__Required work__. Give the entries again exactly, every one of them.

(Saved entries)
--

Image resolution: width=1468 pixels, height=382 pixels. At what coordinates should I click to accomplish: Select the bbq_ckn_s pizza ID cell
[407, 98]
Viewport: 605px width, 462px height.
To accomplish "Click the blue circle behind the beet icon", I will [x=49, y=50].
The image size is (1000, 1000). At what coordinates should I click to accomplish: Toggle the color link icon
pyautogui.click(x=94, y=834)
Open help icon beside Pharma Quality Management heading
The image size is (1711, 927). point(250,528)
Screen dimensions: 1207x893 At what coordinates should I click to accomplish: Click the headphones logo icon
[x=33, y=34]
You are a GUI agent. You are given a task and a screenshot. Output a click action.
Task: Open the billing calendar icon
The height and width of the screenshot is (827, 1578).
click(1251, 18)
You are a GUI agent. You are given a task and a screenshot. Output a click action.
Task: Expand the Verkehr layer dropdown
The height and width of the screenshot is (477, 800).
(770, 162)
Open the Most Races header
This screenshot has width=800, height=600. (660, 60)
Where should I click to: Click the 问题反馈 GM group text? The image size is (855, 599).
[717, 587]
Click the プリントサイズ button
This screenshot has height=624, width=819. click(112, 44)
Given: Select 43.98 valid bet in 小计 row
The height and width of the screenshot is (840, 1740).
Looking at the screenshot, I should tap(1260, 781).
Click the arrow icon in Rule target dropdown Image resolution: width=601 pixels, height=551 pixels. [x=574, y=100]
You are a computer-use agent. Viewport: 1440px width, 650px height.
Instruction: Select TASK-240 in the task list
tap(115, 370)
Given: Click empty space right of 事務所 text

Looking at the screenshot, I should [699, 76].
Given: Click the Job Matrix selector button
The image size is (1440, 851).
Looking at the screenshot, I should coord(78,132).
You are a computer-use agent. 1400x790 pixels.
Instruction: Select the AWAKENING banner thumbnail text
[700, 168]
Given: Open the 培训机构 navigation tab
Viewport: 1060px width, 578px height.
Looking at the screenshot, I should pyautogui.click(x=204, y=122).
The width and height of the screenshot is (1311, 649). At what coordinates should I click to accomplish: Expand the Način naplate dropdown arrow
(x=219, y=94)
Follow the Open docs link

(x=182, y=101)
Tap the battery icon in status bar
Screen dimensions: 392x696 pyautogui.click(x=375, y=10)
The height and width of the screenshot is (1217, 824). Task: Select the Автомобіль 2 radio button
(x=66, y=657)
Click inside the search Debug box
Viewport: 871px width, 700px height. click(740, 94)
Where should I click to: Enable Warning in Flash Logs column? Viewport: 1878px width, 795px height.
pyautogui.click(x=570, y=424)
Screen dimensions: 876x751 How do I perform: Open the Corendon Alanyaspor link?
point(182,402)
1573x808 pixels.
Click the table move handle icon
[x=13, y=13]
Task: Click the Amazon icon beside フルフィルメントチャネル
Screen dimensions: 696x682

--

__Answer space__.
Image resolution: width=1468 pixels, height=382 pixels. At what coordinates should I click to accomplish: Select the bbq_ckn_s pizza ID cell
[407, 98]
Viewport: 605px width, 462px height.
To accomplish "Click the blue circle behind the beet icon", I will [x=49, y=50].
The image size is (1000, 1000). At what coordinates should I click to accomplish: Toggle the color link icon
pyautogui.click(x=94, y=834)
Open help icon beside Pharma Quality Management heading
The image size is (1711, 927). point(250,528)
Screen dimensions: 1207x893 At what coordinates should I click to accomplish: Click the headphones logo icon
[x=33, y=34]
You are a GUI agent. You are given a task and a screenshot. Output a click action.
Task: Open the billing calendar icon
The height and width of the screenshot is (827, 1578).
click(1251, 18)
You are a GUI agent. You are given a task and a screenshot. Output a click action.
Task: Expand the Verkehr layer dropdown
The height and width of the screenshot is (477, 800).
(770, 162)
Open the Most Races header
This screenshot has width=800, height=600. (660, 60)
Where should I click to: Click the 问题反馈 GM group text? The image size is (855, 599).
[717, 587]
Click the プリントサイズ button
This screenshot has height=624, width=819. click(112, 44)
Given: Select 43.98 valid bet in 小计 row
The height and width of the screenshot is (840, 1740).
Looking at the screenshot, I should tap(1260, 781).
Click the arrow icon in Rule target dropdown Image resolution: width=601 pixels, height=551 pixels. [x=574, y=100]
You are a computer-use agent. Viewport: 1440px width, 650px height.
Instruction: Select TASK-240 in the task list
tap(115, 370)
Given: Click empty space right of 事務所 text

Looking at the screenshot, I should [699, 76].
Given: Click the Job Matrix selector button
The image size is (1440, 851).
Looking at the screenshot, I should coord(78,132).
You are a computer-use agent. 1400x790 pixels.
Instruction: Select the AWAKENING banner thumbnail text
[700, 168]
Given: Open the 培训机构 navigation tab
Viewport: 1060px width, 578px height.
Looking at the screenshot, I should pyautogui.click(x=204, y=122).
The width and height of the screenshot is (1311, 649). At what coordinates should I click to accomplish: Expand the Način naplate dropdown arrow
(x=219, y=94)
Follow the Open docs link

(x=182, y=101)
Tap the battery icon in status bar
Screen dimensions: 392x696 pyautogui.click(x=375, y=10)
The height and width of the screenshot is (1217, 824). Task: Select the Автомобіль 2 radio button
(x=66, y=657)
Click inside the search Debug box
Viewport: 871px width, 700px height. click(740, 94)
Where should I click to: Enable Warning in Flash Logs column? Viewport: 1878px width, 795px height.
pyautogui.click(x=570, y=424)
Screen dimensions: 876x751 How do I perform: Open the Corendon Alanyaspor link?
point(182,402)
1573x808 pixels.
Click the table move handle icon
[x=13, y=13]
Task: Click the Amazon icon beside フルフィルメントチャネル
Screen dimensions: 696x682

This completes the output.